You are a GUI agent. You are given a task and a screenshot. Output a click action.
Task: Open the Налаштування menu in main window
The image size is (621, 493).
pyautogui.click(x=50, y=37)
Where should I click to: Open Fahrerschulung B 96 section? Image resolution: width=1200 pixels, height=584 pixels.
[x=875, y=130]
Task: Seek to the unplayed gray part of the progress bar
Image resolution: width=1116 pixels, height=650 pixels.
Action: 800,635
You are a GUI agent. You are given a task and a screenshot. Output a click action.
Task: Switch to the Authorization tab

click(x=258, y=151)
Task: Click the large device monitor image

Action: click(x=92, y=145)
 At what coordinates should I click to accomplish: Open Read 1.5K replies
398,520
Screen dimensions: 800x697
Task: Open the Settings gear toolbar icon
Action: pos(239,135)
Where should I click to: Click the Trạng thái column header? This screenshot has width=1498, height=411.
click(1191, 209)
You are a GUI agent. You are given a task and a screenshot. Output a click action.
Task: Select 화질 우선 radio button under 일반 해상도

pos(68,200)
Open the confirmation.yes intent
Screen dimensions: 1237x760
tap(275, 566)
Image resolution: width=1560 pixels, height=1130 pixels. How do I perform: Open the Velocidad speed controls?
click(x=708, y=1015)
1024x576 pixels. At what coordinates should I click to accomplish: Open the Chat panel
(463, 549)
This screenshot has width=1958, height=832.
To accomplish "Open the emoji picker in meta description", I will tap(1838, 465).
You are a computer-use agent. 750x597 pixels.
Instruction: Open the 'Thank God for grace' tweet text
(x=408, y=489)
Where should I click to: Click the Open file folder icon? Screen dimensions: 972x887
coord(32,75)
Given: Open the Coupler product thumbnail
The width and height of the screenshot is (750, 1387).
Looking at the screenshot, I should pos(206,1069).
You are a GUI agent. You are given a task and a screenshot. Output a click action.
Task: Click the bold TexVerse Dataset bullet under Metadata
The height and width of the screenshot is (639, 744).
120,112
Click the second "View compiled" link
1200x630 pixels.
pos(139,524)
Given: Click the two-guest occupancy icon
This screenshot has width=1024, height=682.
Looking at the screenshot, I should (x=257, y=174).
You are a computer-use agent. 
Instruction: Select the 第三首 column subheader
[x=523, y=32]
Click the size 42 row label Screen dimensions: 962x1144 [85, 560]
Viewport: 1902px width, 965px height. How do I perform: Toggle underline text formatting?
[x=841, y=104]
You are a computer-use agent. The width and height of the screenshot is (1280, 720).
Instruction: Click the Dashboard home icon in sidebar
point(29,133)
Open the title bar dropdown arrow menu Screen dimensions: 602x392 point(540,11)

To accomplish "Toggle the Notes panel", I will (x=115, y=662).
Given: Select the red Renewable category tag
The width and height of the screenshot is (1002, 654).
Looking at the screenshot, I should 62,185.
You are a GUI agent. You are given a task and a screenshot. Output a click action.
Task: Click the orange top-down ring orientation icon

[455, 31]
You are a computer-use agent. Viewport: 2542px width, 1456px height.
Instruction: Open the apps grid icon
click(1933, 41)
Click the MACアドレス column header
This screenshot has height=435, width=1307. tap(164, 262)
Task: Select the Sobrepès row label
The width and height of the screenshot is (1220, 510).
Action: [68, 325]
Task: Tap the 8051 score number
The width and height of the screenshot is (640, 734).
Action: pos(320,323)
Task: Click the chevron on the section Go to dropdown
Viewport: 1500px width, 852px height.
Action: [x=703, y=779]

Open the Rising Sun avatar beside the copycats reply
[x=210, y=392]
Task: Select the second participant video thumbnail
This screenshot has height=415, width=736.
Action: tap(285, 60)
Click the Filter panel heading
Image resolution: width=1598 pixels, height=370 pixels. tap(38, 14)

* * * *

## [Task prompt]
Lines in the material above that contain "thumbnail": how many are there? Reply with the number only.

## [Solution to this exercise]
2